Rows:
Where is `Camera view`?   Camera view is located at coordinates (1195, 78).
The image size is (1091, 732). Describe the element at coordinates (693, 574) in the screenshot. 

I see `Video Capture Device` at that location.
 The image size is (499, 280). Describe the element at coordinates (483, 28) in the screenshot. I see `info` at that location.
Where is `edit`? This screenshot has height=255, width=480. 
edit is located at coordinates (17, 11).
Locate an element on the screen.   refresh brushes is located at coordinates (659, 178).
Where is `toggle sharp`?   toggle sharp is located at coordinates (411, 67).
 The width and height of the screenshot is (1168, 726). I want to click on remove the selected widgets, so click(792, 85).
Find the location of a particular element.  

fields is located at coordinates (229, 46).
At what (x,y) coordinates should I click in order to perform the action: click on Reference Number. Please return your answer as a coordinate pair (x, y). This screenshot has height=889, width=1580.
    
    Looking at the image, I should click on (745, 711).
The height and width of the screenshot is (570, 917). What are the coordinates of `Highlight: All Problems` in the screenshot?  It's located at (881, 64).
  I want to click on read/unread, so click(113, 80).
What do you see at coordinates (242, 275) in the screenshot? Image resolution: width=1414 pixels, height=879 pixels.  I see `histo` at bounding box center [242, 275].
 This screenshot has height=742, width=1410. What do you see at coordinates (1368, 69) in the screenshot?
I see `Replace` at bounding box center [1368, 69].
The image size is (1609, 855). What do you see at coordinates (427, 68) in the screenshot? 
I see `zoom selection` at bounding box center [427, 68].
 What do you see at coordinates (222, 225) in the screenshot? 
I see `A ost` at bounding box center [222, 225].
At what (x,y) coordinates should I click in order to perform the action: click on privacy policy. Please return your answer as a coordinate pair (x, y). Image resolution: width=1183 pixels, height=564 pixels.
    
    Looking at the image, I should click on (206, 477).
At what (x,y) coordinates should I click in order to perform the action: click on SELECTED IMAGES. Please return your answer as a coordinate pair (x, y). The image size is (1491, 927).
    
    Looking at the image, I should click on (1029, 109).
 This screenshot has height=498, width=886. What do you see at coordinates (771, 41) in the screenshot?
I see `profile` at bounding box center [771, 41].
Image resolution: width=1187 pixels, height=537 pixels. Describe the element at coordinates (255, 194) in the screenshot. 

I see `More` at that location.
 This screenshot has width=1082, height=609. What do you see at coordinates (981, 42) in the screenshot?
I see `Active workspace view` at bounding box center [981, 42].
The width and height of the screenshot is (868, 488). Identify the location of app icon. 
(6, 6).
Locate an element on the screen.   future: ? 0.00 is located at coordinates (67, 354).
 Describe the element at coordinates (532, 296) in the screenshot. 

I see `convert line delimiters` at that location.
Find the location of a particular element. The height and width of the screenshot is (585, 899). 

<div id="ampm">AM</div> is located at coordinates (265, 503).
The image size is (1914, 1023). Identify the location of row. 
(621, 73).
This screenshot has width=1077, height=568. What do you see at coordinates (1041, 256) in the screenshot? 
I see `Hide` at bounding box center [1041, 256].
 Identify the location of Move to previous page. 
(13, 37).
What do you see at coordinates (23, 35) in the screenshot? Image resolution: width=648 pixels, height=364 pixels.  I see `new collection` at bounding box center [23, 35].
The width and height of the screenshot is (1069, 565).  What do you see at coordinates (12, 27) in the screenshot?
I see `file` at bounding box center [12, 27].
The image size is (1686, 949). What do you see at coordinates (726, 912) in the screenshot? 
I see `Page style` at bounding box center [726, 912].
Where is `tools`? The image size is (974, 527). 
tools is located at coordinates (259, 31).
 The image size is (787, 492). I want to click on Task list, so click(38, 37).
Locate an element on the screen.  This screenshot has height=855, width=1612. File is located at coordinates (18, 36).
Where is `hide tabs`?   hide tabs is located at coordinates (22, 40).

Problem statement: Copy the data above word for word, from the line containing "has height=255, width=480." down to the line containing "I want to click on read/unread, so", including both of those lines.

Task output:
Where is `edit`? This screenshot has height=255, width=480. 
edit is located at coordinates (17, 11).
Locate an element on the screen.   refresh brushes is located at coordinates (659, 178).
Where is `toggle sharp`?   toggle sharp is located at coordinates (411, 67).
 The width and height of the screenshot is (1168, 726). I want to click on remove the selected widgets, so click(792, 85).
Find the location of a particular element.  

fields is located at coordinates (229, 46).
At what (x,y) coordinates should I click in order to perform the action: click on Reference Number. Please return your answer as a coordinate pair (x, y). This screenshot has height=889, width=1580.
    
    Looking at the image, I should click on (745, 711).
The height and width of the screenshot is (570, 917). What are the coordinates of `Highlight: All Problems` in the screenshot?  It's located at (881, 64).
  I want to click on read/unread, so click(113, 80).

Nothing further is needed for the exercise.